金融機関の短期貸付のベンチマークとして、および多くの消費者金利のペッグとして使用される新たなフェデラル・ファンド金利は、1%から1.25%の以前の目標範囲から0%から0.25%になる。

大混乱の金融市場に直面したことで、FRBはまた、銀行の割引窓口での緊急融資のレートを125ベーシスポイント0.25%削減し、融資期間を90日間に延長した。

積極的な動きにもかかわらず、市場の最初の反応は否定的でした。 ダウ先物は、月曜日の朝に開かれるウォール街で約1,000ポイントの下落となった。

割引枠は、「銀行システムの流動性と安定性、および金融政策の効果的な実施を支援するうえで重要な役割を果たす、そして、家計や企業への円滑な信用の流れを支援する」ともFRBは述べた。

割引枠は、銀行業界に対する「最後の貸し手」としてのFRBの機能の一部である。 金融機関は流動性のニーズにこの枠を使用できるが、金融問題をかかえているという不良好なメッセージにもなりえるため、一部の機関は消極的である。

グローバルな協調行動

FRBはまた、数千の銀行の準備金要件をゼロに削減した。さらに、中央銀行による世界的な協調的な動きの中で、 FRBはカナダ銀行、イングランド銀行、日本銀行、欧州中央銀行、連邦準備銀行、スイス国立銀行が既存のドルスワップ契約を通じて世界中でドルの流動性を高めるための行動を起こしたと述べている。

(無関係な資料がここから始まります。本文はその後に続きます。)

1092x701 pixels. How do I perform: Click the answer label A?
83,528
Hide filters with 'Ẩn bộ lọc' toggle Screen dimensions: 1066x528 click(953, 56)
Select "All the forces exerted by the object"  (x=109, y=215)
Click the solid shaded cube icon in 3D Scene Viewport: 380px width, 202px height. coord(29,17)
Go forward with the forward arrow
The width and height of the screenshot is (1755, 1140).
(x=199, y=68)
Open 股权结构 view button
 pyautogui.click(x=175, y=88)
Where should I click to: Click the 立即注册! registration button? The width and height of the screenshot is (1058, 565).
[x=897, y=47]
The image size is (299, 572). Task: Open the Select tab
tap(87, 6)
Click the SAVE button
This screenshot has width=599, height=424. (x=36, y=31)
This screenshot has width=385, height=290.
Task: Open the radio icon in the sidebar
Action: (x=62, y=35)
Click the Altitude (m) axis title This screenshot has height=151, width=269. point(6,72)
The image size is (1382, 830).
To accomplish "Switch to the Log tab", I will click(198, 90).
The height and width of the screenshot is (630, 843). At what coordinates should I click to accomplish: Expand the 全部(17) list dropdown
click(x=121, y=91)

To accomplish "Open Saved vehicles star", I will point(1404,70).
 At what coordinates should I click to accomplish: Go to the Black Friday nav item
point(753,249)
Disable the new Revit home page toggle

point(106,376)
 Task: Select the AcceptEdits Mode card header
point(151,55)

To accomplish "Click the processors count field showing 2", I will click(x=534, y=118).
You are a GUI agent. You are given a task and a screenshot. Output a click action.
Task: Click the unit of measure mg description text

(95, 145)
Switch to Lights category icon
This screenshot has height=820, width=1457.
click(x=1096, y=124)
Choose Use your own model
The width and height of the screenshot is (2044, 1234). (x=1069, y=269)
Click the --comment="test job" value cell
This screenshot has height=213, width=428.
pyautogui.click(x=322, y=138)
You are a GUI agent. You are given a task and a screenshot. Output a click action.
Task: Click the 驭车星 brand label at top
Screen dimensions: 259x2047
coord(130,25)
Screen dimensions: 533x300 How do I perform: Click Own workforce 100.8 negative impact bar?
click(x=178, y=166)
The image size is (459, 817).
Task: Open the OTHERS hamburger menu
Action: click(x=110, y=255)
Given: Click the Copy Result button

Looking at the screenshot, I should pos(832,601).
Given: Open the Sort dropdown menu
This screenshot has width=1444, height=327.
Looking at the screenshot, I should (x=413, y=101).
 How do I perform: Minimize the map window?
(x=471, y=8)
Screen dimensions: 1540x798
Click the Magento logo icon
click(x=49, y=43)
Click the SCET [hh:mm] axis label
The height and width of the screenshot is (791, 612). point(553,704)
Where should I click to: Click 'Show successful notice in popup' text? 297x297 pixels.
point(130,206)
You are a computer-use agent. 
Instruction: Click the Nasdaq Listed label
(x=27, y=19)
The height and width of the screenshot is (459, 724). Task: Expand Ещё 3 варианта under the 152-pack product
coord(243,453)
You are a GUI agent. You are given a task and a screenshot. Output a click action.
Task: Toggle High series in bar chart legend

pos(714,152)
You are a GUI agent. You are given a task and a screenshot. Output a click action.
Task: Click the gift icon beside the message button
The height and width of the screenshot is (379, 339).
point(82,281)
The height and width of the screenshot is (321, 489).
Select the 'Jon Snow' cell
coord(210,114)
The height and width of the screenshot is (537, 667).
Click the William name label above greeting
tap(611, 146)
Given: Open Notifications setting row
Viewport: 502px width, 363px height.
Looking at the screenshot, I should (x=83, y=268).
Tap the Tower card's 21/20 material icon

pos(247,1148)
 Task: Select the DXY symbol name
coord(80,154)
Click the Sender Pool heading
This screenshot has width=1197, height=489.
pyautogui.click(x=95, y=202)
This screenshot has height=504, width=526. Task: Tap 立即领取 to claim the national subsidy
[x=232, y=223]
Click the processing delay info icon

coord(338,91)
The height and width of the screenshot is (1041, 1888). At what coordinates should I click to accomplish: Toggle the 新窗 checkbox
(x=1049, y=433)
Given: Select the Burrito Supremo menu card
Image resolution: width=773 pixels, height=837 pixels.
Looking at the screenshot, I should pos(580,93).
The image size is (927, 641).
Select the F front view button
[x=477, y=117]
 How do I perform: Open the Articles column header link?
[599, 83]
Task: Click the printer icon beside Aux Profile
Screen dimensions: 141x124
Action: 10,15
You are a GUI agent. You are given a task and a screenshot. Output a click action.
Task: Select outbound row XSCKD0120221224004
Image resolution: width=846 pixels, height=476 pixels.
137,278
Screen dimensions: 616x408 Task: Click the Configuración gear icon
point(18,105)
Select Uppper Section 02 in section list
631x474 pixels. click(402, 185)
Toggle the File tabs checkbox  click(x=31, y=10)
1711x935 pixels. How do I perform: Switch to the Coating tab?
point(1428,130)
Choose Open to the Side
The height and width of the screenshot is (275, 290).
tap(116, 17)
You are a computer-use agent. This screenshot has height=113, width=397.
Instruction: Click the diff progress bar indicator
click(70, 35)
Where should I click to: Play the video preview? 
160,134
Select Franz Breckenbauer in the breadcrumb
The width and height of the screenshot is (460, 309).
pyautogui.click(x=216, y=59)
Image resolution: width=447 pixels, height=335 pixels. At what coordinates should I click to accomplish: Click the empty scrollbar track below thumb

銀行は、これらのスワップラインローンの金利を引き下げ、ローン期間を延長した。 FRBの行動は、銀行がこれまでに取ってきた1日の最大の動きのセットに写り、数か月にわたって展開された金融危機中の取り組みを多くの点で反映している。日曜日の動きには、複数のプログラム、値下げ、QEが含まれるが、すべて1日に起こった。

パウエルは、決定後の日曜日の夕方の記者会見で、金利を再び引き上げる前にはFRBには忍耐強くなると述べた。

「経済が最近の出来事を乗り切り、最大の雇用と物価安定の目標を達成するための軌道に乗っていると確信するまで、このレベルでレートを維持する」とパウエル氏は述べた。

「それはテストであり、検討する前に、起こらなければないこともある…私たちはモニターし、忍耐強くなるつもりである」と本氏は 付け加えた。

量的緩和は、5000億ドルの国債と2,000億ドルのエージェンシーが担保する住宅ローン証券の形を取る。連邦機関は、購入が月曜日に400億ドルの分割払いで始まると述べた。

クリーブランド連銀のロレッタ・メスター大統領は唯一投票せず、金利を0.5%から0.75%に設定することを好んだ。

FRBは声明で、「家計や企業への信用の流れをサポートするためにあらゆるツールを使用する準備ができており、それによって最大の雇用と物価安定の目標を促進する準備ができている」と付け加えた。

はっきりしていないが、開催された会議は、定期的に予定されている連邦公開市場委員会の会議に換わるものと思われる。

この動きは、過去2週間にわたるFRBのいくつかの行動に続き、50ベーシスポイントの緊急利下げを実施し、金融システムのオーバーナイトクレジットオファリング(レポ)を最大1.5兆ドルまで拡大した。